- _WHAT YOU HAVE TO DO_
Please reproduce the data below exactly, from the first line through the line containing "Switch to the 電子申請 tab", and leave every later line out.

- _GIVEN INFORMATION_
· · · · ·

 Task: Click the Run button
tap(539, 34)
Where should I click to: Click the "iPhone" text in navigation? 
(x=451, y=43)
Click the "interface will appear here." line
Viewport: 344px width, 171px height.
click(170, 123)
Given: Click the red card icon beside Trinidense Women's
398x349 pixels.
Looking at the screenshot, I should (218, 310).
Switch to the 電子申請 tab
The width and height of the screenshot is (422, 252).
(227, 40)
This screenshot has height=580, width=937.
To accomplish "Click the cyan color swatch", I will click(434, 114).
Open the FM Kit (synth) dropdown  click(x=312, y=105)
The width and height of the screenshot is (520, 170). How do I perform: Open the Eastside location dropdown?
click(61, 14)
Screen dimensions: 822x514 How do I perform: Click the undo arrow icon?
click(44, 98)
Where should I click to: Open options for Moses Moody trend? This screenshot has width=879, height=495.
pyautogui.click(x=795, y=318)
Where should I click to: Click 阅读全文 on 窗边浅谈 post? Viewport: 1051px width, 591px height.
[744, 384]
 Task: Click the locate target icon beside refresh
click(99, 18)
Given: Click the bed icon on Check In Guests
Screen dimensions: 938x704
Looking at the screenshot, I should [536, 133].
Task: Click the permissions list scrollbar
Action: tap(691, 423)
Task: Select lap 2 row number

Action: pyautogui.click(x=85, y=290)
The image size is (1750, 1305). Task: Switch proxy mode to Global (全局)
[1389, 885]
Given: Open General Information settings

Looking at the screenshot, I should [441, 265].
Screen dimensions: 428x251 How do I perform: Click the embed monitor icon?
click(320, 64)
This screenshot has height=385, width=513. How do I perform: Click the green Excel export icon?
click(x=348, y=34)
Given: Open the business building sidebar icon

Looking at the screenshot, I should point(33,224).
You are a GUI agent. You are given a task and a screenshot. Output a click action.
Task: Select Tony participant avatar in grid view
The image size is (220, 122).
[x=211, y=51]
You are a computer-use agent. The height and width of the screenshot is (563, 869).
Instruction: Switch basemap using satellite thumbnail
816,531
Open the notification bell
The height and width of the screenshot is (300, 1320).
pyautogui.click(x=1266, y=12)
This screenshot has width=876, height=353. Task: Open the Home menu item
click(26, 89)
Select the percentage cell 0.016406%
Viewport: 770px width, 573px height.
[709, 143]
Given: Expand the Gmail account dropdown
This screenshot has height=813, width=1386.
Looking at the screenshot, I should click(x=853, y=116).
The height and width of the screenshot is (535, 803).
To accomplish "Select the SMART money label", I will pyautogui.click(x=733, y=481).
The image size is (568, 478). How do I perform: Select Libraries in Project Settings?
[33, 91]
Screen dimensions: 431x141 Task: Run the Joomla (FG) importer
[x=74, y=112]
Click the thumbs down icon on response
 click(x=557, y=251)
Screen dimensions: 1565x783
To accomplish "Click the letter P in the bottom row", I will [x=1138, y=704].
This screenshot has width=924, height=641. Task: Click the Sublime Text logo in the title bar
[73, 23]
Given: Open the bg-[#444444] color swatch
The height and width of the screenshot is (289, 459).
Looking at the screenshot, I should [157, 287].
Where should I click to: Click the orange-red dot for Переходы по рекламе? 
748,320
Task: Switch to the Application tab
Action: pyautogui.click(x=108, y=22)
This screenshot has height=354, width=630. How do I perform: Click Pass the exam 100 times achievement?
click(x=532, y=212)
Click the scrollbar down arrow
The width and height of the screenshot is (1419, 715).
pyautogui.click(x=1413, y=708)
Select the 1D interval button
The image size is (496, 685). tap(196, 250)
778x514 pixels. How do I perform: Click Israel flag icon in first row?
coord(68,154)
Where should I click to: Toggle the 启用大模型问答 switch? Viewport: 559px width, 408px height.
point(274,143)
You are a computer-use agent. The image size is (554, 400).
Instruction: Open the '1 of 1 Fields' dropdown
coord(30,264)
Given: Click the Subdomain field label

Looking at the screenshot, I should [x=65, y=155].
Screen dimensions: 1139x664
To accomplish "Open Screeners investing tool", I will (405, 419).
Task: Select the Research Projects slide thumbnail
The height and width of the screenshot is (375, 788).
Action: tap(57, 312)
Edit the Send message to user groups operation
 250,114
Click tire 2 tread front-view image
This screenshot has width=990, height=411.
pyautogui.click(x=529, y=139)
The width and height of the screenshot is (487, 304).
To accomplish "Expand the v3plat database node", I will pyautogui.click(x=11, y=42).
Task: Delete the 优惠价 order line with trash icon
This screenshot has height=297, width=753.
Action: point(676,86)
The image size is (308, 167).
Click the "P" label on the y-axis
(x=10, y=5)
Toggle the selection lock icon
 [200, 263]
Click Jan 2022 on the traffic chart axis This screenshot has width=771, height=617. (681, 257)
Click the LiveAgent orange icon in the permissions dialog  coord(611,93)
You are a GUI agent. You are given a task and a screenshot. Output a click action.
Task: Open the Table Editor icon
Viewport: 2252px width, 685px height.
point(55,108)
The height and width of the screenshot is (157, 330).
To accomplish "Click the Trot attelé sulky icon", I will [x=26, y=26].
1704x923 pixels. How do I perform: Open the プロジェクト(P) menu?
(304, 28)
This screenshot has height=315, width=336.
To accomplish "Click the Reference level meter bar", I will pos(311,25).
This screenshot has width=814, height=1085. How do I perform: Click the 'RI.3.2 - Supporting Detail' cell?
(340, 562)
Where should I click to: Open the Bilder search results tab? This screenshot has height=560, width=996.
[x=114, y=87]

· · · · ·

- _SOLUTION TO THE EXERCISE_
 Task: Click the Run button
tap(539, 34)
Where should I click to: Click the "iPhone" text in navigation? 
(x=451, y=43)
Click the "interface will appear here." line
Viewport: 344px width, 171px height.
click(170, 123)
Given: Click the red card icon beside Trinidense Women's
398x349 pixels.
Looking at the screenshot, I should (218, 310).
Switch to the 電子申請 tab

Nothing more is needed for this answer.